- INPUT -
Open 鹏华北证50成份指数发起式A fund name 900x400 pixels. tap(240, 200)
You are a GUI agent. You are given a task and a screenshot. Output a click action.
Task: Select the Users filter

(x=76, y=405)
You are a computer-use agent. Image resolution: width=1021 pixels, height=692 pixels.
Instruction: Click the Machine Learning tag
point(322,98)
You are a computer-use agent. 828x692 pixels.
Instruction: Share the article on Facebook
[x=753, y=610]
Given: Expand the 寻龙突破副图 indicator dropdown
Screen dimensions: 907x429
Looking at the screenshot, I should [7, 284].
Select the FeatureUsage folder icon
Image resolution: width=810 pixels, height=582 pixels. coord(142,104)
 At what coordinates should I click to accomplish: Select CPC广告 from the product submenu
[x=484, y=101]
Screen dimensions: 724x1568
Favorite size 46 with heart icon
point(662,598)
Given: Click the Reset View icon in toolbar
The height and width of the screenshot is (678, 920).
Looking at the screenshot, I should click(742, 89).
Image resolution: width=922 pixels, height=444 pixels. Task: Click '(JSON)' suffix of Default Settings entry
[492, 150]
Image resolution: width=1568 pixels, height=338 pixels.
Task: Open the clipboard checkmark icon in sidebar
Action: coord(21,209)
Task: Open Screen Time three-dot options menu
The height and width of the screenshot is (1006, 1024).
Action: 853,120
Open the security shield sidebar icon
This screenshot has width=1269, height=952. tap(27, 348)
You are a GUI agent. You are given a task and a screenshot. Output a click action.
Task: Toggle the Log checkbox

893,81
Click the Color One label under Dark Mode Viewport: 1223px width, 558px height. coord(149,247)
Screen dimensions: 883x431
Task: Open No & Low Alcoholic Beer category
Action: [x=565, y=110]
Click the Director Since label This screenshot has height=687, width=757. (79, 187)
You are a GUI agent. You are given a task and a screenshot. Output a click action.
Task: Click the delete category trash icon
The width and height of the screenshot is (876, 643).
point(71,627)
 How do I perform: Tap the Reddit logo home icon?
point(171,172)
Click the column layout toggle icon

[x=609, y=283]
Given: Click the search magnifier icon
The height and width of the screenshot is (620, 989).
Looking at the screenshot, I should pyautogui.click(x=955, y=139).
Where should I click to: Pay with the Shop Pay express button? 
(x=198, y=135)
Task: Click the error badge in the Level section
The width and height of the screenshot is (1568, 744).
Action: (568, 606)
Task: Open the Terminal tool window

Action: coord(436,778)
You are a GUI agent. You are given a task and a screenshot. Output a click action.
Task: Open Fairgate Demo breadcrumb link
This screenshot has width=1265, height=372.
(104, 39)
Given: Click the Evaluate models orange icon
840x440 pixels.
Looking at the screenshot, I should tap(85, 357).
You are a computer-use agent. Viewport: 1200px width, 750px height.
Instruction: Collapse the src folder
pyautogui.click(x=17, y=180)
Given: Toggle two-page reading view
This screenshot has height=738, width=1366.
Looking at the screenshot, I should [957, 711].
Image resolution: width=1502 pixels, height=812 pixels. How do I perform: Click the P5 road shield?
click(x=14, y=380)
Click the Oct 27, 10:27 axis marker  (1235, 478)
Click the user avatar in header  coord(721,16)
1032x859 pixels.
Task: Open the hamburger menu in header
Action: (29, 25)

- TASK PROMPT -
The answer should be an exact copy of the lines from the first line of the data through the line with "Given: Expand the 寻龙突破副图 indicator dropdown" and should contain nothing else.

- ANSWER TO THIS EXERCISE -
Open 鹏华北证50成份指数发起式A fund name 900x400 pixels. tap(240, 200)
You are a GUI agent. You are given a task and a screenshot. Output a click action.
Task: Select the Users filter

(x=76, y=405)
You are a computer-use agent. Image resolution: width=1021 pixels, height=692 pixels.
Instruction: Click the Machine Learning tag
point(322,98)
You are a computer-use agent. 828x692 pixels.
Instruction: Share the article on Facebook
[x=753, y=610]
Given: Expand the 寻龙突破副图 indicator dropdown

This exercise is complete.